All this led to my being asked to teach the course myself, as a part-time lecturer. Lockheed was cooperative, so I was able to accept. Being on the faculty meant attending the university’s graduation ceremonies, and I didn’t want to be one of the handful of people in bachelors’ robes while almost everyone else wore doctors’ hoods. I promptly enrolled in an MBA course taught in the evening, designed to attract aerospace personnel. Partway through the course, I took a year off from study to install a computer system I had designed for Lockheed at ANA’s Haneda airport maintenance facility and to complete its software there. The “crash data recorders” that are read only after an incident or accident in the United States are required to be read routinely in Japan. The computer system automated checking of the tapes.
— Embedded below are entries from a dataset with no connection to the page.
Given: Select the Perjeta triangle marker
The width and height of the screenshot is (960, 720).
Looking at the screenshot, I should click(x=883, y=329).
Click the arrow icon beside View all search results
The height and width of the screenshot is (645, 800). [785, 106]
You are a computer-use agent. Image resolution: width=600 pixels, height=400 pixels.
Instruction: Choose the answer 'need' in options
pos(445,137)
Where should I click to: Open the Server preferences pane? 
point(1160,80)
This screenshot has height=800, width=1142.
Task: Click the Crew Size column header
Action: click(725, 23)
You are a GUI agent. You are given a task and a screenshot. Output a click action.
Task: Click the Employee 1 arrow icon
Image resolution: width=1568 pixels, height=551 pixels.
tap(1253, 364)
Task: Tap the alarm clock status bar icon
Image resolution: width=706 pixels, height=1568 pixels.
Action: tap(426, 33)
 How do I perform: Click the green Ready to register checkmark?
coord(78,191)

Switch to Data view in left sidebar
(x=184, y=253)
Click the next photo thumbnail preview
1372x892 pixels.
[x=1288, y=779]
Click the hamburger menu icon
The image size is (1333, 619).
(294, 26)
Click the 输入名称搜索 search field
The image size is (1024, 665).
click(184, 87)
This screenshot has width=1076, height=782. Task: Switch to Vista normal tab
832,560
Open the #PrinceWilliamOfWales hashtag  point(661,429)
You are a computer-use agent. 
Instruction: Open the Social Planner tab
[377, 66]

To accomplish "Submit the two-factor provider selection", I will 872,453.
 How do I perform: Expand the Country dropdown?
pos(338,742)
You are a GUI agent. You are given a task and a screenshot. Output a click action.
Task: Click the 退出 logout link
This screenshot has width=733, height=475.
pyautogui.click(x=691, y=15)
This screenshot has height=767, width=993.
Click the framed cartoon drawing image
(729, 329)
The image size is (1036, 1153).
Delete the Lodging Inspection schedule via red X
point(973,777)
Not long after graduating with an MBA, I accepted an offer to become part of an organization for new business proposals at Lockheed Missiles and Space, in the San Francisco Bay area. Once more I was given the opportunity to learn a little about dozens of rather esoteric subjects. Proposal work, however, is notoriously wearing on the workers, with eighty-hour weeks common near the deadline date. (And if the deadline is missed by even a minute, several million dollars of company funds will have been totally wasted.) Late in 1978, I asked for a year’s leave of absence to study Sōtōshū Zen in Japan.
My earlier ten months in Tokyo had let me observe that English-language technical writers and editors were in short supply and great demand. It was easy to obtain freelance work I could do at home, on my own schedule. Before the year of leave time was over, I had a contract to work exclusively for one translation agency and receive a monthly salary. That month-by-month contract continued fourteen years, and I still do some freelance work for the same company. My years of learning how to learn paid off when I was faced all alone with a milling and boring machine manual one month and a journal paper on LSI fabrication the next.
Before the leave year was over, I also had established a zazen room in my tiny Tokyo apartment. The bilingual priest of a “Zen center,” created by a Japanese woman in a former boutique, left the center to devote full time to his own temple in Shizuoka-ken only five months after I had begun participation in the center. His replacement spoke only Japanese, so the founder decided all non-Japanese would have to find another place for their Zen practice. I offered to share my zazen time at home with anyone who wished to join me. Perhaps stunned by the sudden eviction from the center’s activities, I did not pause to realize that in doing so I became the de facto leader. When that fact finally dawned on me (a Zen awakening?), I decided to seek training for the job.
In this case, there was no handy extension course to take and no thought of going back to Lockheed. The way to learning was entry into the Sōtōshū priesthood as a trainee. After ten years of training as nonstandard as my other efforts had been, I was accredited as a full priest.
I could never have dreamed of a journey nearly as interesting as the one I have ridden, and continue to ride, moving with the flow of worldly transience.